(Stored records)
►

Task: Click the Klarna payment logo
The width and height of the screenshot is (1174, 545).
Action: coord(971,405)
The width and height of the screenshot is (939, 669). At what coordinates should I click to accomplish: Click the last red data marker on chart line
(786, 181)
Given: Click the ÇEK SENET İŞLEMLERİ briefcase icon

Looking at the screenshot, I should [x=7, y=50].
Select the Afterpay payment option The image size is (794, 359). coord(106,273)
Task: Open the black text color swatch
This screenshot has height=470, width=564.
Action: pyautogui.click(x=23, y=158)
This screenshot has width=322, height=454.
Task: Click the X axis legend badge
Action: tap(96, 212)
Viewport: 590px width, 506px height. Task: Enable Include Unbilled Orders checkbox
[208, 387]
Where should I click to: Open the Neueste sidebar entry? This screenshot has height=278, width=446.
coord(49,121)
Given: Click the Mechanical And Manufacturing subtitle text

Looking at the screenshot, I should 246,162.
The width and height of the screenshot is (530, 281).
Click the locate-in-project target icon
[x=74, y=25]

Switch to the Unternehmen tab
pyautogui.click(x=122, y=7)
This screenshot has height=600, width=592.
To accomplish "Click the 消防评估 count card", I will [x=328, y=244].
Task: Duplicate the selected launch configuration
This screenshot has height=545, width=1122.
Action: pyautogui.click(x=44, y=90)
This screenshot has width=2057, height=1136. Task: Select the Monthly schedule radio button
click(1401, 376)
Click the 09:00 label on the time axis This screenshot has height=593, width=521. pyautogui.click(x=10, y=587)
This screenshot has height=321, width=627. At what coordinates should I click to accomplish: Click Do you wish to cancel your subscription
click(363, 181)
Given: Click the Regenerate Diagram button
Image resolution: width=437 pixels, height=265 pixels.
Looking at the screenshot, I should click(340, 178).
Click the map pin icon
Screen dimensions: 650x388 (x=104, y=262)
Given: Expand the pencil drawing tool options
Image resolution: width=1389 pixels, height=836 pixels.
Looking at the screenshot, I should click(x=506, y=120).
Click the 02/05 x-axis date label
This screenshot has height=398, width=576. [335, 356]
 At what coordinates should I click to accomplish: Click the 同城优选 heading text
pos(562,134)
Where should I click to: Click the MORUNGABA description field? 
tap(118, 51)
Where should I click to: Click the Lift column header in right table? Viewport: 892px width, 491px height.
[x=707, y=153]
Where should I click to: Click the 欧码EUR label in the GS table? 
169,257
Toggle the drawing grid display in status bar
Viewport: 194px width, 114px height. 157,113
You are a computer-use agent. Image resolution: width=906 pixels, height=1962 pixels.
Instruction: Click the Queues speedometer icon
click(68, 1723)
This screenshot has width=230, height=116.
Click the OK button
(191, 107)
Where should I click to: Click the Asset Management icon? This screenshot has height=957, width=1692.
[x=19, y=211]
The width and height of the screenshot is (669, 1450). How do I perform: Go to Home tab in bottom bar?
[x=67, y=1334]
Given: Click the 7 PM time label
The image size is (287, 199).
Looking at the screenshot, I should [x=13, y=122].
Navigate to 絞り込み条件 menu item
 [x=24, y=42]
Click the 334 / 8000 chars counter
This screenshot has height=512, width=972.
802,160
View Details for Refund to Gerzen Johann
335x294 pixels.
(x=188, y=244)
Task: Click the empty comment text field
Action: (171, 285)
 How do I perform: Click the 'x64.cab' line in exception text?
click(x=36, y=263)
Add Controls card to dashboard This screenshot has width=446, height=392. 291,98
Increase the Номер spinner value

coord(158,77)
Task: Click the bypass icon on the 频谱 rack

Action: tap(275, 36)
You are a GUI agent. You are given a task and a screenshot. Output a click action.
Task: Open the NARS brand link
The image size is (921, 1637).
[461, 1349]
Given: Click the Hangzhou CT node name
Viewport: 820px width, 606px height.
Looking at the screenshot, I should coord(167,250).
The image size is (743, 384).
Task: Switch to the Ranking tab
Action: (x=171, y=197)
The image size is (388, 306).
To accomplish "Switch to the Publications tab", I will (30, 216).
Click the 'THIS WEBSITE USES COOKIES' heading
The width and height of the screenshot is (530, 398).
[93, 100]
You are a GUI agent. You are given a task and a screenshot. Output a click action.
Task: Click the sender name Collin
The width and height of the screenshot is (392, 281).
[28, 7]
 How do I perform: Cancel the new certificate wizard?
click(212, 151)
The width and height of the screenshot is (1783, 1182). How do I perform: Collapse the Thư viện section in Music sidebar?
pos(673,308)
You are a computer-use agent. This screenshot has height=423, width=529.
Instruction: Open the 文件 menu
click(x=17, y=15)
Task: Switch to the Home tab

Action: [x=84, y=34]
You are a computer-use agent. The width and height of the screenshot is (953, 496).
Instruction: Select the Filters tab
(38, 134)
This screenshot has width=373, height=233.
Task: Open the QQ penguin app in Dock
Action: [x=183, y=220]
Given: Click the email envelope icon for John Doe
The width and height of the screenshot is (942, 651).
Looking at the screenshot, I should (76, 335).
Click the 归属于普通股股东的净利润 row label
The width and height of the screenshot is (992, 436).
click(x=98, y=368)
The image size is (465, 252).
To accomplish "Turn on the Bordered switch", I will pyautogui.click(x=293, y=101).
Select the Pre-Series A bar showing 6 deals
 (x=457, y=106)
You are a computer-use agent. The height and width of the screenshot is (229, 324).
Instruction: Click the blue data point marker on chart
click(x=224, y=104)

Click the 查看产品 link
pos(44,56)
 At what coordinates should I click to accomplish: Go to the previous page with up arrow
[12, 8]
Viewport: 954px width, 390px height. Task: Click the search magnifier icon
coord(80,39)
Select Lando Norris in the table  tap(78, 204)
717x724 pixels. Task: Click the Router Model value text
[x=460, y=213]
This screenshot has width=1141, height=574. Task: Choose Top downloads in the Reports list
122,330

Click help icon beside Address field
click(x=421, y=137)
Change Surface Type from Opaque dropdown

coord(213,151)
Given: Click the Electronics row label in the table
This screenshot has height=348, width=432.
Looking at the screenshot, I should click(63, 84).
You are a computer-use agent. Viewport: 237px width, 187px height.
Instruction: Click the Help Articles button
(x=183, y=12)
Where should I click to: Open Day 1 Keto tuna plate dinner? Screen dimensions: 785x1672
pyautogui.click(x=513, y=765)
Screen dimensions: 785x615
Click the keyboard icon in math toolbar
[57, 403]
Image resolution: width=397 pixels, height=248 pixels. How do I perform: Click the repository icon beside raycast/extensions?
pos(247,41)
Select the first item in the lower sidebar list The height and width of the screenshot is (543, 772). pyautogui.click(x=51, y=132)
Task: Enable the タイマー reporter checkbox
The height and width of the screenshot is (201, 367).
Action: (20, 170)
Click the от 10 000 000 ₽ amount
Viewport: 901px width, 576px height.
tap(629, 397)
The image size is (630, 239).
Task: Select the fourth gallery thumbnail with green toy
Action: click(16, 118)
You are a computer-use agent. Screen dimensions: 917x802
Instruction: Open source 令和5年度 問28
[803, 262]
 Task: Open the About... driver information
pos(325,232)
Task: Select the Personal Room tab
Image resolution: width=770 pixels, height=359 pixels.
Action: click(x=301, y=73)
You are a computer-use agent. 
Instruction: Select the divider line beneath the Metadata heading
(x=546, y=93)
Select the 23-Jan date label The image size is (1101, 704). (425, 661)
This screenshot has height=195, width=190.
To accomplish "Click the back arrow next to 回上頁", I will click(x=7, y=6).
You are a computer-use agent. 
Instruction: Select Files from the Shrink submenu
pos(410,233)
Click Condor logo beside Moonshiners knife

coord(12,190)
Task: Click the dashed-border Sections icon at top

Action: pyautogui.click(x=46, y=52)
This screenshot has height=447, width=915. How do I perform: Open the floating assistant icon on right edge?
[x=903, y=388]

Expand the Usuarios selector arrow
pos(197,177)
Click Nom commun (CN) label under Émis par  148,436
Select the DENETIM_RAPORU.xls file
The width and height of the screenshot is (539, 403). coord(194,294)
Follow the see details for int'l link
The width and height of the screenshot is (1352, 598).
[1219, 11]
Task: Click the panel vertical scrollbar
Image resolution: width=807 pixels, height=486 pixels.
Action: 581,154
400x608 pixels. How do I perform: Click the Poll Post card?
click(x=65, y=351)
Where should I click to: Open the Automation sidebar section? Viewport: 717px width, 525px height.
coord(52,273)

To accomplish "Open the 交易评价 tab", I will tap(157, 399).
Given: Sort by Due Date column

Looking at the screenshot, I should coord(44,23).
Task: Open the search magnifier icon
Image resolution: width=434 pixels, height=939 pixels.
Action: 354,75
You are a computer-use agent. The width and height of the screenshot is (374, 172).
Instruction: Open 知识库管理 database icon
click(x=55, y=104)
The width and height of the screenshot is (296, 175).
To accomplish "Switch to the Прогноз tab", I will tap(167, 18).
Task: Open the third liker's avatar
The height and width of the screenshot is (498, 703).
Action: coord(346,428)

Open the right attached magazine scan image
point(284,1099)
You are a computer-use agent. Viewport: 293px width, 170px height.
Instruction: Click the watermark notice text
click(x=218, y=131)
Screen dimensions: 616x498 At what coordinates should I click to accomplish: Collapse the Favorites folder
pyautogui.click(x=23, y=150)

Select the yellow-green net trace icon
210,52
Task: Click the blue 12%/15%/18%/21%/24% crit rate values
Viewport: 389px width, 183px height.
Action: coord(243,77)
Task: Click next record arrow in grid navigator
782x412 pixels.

◄

— Required action —
Every line of the records above that contains the word "will" should be counted, and only the total given.

— Solved exercise —
6